Die deutsche Innenministerin Nancy Faeser gerät inmitten von schweren Vorwürfen unter Druck. Es wird behauptet, sie habe den Inlandsgeheimdienst für eigene politische Zwecke benutzt, um einem Spitzenbeamten Schaden zuzufügen, der zuvor ohne stichhaltige Gründe entlassen wurde.
Die brisante Angelegenheit wurde am Dienstagmorgen im Innenausschuss des Deutschen Bundestages diskutiert, obwohl die Innenministerin selbst angeblich aus gesundheitlichen Gründen nicht anwesend war. Die Opposition warf Faeser vor, sich vor unangenehmen Fragen drücken zu wollen, da sie am Vorabend noch Wahlkampftermine in Hessen wahrgenommen hatte und auch ein Interview gegeben hatte.
Der Fall begann im Oktober 2022, als Faeser den Leiter des Bundesamts für die Sicherheit in der Informationstechnik (BSI), Arne Schönbohm, entließ, nachdem in einer Sendung des Komikers Jan Böhmermann dubiose Russlandkontakte behauptet wurden. Schönbohm klagte daraufhin auf Schadensersatz.
Der Vorfall sorgte für Aufsehen, da Schönbohm eine Schlüsselposition im Bereich der Cybersicherheit innehatte, insbesondere angesichts des russischen Überfalls auf die Ukraine zu dieser Zeit.
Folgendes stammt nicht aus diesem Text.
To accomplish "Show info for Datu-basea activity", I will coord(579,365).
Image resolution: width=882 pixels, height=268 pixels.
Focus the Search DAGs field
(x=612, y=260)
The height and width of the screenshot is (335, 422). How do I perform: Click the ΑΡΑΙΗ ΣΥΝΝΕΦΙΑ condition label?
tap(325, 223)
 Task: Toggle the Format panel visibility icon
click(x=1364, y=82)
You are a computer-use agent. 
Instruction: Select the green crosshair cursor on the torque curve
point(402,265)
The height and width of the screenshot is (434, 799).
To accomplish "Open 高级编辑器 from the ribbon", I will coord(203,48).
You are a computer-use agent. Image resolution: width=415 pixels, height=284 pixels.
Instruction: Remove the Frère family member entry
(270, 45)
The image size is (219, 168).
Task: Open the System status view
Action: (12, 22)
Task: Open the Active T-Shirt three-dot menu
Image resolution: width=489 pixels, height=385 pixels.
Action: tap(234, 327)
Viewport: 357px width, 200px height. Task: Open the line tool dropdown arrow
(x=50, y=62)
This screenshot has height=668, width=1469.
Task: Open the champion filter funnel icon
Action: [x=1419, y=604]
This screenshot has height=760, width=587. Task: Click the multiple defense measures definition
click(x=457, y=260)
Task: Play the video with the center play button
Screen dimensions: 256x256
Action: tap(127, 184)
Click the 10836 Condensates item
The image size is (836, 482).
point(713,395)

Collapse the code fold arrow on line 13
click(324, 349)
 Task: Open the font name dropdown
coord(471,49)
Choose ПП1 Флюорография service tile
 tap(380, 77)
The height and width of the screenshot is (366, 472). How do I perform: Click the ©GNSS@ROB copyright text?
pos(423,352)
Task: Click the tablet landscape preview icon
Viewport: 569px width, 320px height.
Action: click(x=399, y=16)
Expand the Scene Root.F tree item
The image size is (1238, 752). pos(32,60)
Die Gründe für seine Entlassung erschienen zweifelhaft, da alle in der Sendung genannten Informationen bereits bekannt waren.
Die Vorwürfe gegen Faeser beinhalten den Versuch, belastendes Material gegen Schönbohm durch den Inlandsgeheimdienst zu beschaffen, nachdem die Disziplinarvoruntersuchung keine belastbaren Ergebnisse erbracht hatte.
Die Opposition fordert nun, Nancy Faeser vor den Innenausschuss zu laden, um die Vorwürfe aufzuklären. Die Angelegenheit bleibt weiterhin brisant und wirft Fragen zur politischen Einflussnahme auf Sicherheitsbehörden auf.